Short exercise
Please reproduce the records from the line with "The width and height of the screenshot is (387, 739)." to the line with "Click the Built", with both of those lines included and every line kept exactly as it appears.

%%

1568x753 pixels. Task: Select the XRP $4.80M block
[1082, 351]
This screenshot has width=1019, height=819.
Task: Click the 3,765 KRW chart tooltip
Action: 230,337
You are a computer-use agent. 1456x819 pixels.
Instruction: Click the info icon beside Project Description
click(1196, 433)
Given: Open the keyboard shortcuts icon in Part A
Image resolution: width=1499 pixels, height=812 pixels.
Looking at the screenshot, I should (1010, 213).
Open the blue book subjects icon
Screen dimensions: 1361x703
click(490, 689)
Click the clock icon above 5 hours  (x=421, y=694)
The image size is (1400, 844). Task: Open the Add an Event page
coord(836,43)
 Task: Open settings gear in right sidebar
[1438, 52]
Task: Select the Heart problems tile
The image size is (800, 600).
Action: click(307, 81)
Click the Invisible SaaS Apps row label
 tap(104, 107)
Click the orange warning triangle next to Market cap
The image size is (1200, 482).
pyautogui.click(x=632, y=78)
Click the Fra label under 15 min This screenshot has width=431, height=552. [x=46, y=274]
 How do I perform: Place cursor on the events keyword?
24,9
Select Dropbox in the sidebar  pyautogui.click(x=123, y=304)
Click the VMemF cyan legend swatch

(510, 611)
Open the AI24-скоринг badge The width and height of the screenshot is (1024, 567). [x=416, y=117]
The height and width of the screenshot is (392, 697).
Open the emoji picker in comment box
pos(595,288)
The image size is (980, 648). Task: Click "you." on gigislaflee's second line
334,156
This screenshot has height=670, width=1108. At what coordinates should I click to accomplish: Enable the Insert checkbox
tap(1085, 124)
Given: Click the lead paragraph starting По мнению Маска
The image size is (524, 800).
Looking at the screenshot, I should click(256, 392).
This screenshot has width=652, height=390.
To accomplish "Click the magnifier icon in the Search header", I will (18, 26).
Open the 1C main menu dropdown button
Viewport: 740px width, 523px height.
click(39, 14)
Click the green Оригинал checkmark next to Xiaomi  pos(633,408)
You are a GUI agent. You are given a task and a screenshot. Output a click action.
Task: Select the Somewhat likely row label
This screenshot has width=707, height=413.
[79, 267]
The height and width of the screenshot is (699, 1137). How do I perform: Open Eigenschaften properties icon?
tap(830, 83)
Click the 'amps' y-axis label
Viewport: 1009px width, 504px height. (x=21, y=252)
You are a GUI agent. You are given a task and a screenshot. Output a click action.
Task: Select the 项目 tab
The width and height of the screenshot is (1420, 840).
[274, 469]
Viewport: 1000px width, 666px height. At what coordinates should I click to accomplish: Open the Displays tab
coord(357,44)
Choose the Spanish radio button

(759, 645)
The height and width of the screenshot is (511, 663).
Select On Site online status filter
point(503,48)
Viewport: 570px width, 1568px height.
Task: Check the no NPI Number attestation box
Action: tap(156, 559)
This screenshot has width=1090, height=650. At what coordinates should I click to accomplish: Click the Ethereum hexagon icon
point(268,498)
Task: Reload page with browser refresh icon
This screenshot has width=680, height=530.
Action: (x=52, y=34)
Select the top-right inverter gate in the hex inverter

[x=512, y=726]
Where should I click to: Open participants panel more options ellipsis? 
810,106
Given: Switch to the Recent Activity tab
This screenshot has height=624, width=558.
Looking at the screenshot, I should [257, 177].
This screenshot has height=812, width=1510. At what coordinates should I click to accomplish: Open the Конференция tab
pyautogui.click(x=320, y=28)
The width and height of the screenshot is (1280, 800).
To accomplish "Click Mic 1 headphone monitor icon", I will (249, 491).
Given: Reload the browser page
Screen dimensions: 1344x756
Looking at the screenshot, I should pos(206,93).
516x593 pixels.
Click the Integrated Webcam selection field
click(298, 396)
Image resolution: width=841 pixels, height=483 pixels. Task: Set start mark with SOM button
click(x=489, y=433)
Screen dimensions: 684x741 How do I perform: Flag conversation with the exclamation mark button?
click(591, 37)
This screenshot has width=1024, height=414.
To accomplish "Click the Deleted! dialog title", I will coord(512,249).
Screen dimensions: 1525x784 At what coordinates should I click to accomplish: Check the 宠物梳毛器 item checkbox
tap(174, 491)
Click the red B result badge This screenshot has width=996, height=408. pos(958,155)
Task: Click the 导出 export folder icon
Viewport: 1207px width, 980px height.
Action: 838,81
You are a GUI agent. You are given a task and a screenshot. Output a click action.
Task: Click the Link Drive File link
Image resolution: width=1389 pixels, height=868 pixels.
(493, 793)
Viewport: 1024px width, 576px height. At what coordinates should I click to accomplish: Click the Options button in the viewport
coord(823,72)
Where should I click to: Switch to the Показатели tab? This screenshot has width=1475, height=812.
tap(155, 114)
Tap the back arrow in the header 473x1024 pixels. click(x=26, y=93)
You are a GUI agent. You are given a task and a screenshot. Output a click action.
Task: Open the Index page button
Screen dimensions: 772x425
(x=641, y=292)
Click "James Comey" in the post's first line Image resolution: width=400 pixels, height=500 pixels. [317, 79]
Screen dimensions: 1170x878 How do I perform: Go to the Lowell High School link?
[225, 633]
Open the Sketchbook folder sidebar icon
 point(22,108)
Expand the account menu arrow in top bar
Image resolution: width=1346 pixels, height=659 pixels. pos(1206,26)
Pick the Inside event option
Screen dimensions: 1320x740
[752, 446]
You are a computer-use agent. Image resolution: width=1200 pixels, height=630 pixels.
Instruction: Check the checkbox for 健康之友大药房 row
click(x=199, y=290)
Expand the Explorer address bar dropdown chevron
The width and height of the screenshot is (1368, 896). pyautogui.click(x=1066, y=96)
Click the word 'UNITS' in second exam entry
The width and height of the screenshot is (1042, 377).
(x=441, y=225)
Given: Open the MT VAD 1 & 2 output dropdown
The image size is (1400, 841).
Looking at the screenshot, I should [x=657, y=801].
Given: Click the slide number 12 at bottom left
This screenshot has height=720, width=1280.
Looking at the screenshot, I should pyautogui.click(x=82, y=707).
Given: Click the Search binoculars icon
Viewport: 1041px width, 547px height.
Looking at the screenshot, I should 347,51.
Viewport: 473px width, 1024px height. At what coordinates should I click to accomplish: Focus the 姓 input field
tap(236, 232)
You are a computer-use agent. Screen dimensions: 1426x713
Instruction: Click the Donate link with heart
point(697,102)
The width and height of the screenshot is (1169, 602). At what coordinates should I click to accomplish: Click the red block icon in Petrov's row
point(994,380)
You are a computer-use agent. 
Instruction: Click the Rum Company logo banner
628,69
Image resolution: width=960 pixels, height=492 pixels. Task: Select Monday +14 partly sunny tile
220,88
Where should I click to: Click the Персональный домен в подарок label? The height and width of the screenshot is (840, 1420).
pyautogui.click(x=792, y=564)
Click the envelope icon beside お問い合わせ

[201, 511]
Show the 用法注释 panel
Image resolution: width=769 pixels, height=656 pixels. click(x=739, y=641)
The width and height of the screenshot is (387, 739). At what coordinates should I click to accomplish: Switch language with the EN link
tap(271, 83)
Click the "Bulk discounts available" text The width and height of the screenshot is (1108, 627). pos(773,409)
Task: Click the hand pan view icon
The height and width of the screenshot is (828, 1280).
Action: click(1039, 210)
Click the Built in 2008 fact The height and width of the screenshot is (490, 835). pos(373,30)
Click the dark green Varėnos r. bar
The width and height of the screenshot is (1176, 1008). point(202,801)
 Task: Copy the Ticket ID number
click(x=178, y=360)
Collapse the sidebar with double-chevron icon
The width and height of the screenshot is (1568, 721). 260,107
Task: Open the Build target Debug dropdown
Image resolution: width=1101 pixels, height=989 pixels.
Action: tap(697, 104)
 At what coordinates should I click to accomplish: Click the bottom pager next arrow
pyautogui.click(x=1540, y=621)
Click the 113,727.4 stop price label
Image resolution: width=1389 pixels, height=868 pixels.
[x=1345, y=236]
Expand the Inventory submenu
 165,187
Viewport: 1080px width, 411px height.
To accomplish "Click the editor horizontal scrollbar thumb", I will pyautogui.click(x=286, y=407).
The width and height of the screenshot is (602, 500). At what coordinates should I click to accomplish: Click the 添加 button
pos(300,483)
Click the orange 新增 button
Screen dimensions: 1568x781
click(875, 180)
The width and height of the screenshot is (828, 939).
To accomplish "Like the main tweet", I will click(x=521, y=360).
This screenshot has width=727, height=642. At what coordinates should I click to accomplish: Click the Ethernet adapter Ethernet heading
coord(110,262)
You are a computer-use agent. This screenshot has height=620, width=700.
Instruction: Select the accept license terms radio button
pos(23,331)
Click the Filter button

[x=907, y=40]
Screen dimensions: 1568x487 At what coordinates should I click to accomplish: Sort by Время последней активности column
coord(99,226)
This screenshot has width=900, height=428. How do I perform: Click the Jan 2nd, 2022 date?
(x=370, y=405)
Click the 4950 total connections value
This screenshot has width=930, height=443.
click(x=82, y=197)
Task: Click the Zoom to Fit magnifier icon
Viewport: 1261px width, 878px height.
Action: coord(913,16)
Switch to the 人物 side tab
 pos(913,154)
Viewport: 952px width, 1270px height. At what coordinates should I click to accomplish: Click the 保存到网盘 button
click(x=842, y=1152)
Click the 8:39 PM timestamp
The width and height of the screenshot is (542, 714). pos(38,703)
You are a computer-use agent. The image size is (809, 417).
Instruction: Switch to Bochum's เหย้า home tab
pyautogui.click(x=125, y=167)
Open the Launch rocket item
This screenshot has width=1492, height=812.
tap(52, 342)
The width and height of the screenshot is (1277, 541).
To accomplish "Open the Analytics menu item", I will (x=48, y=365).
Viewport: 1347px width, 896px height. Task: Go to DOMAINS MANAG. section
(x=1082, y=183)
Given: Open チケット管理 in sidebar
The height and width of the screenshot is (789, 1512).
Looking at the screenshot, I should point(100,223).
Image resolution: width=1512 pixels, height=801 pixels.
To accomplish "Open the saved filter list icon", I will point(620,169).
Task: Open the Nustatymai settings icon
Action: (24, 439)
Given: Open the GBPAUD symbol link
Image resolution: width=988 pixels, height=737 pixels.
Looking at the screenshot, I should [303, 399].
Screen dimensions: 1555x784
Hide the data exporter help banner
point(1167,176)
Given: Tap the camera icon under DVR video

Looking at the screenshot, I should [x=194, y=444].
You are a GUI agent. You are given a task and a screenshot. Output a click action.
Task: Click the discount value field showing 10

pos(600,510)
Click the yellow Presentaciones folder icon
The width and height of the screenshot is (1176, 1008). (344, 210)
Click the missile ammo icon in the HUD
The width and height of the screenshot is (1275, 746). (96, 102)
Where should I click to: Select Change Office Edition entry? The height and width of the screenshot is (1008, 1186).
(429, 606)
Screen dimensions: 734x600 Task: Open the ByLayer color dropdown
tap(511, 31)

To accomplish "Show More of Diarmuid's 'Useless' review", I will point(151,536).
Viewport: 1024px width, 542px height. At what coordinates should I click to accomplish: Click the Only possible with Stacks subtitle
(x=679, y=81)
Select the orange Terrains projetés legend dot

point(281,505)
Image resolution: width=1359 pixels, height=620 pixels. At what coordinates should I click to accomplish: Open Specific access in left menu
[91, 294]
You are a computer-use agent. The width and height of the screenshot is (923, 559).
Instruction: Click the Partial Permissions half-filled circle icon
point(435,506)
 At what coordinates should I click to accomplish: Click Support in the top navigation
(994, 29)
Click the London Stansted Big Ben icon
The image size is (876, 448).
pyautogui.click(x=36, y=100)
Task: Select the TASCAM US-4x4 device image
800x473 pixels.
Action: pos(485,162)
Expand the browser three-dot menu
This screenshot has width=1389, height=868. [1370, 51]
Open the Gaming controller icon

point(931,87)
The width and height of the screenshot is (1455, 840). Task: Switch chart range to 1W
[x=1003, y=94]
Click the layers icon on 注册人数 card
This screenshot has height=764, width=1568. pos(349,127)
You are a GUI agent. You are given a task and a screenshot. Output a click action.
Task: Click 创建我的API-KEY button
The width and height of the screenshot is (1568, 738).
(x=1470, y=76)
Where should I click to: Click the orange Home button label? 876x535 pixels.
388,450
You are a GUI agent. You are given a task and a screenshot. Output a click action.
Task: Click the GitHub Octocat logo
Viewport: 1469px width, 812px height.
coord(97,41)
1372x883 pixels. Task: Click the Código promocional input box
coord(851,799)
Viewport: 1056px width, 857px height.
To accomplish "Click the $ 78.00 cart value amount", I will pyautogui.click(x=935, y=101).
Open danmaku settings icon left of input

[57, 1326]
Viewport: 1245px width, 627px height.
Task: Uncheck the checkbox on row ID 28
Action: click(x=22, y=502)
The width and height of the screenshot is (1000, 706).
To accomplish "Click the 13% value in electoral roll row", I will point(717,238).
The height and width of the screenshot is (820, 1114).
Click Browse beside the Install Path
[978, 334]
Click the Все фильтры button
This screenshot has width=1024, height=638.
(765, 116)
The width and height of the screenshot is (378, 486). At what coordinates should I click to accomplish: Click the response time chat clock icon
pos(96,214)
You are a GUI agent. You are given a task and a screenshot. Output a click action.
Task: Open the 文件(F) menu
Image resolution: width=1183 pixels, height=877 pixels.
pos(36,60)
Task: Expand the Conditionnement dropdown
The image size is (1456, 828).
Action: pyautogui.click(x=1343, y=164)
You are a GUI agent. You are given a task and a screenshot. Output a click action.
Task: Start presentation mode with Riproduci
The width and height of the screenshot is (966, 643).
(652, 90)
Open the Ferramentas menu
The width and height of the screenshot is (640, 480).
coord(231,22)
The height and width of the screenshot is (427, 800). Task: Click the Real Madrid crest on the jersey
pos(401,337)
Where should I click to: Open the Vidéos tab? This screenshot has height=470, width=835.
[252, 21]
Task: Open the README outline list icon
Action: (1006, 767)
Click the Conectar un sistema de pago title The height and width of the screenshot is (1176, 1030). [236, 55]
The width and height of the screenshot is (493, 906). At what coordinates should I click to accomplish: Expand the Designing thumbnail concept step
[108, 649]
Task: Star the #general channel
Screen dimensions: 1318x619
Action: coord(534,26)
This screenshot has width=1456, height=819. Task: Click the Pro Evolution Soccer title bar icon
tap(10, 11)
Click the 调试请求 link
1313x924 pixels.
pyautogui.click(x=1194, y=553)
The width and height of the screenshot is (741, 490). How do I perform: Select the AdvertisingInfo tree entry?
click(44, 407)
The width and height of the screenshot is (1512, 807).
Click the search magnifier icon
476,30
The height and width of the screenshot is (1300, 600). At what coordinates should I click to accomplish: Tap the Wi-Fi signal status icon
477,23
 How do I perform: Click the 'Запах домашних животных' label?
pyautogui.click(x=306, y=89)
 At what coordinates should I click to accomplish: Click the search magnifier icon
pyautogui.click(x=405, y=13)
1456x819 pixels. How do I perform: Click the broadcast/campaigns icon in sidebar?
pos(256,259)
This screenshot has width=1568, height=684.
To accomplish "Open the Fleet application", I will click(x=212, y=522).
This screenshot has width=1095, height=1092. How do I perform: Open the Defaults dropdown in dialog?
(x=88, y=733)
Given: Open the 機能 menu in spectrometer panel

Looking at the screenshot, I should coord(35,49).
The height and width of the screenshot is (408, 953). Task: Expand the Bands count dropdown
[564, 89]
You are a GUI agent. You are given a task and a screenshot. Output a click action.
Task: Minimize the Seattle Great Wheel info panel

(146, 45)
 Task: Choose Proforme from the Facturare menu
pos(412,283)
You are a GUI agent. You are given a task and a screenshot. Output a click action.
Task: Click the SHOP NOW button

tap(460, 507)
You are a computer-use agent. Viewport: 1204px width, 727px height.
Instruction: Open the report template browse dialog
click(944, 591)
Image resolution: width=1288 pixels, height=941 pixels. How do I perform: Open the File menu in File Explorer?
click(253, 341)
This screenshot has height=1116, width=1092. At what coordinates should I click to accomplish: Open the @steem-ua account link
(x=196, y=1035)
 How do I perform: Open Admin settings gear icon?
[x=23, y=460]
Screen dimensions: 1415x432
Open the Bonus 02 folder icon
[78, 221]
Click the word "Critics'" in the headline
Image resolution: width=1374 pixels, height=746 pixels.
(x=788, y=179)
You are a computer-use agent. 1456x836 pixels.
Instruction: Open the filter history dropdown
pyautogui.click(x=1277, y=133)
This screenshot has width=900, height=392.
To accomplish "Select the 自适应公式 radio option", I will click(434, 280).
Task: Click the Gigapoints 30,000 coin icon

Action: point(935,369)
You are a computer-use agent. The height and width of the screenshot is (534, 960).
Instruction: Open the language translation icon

%%

Output of the exercise
The width and height of the screenshot is (387, 739). At what coordinates should I click to accomplish: Switch language with the EN link
tap(271, 83)
Click the "Bulk discounts available" text The width and height of the screenshot is (1108, 627). pos(773,409)
Task: Click the hand pan view icon
The height and width of the screenshot is (828, 1280).
Action: click(1039, 210)
Click the Built in 2008 fact The height and width of the screenshot is (490, 835). pos(373,30)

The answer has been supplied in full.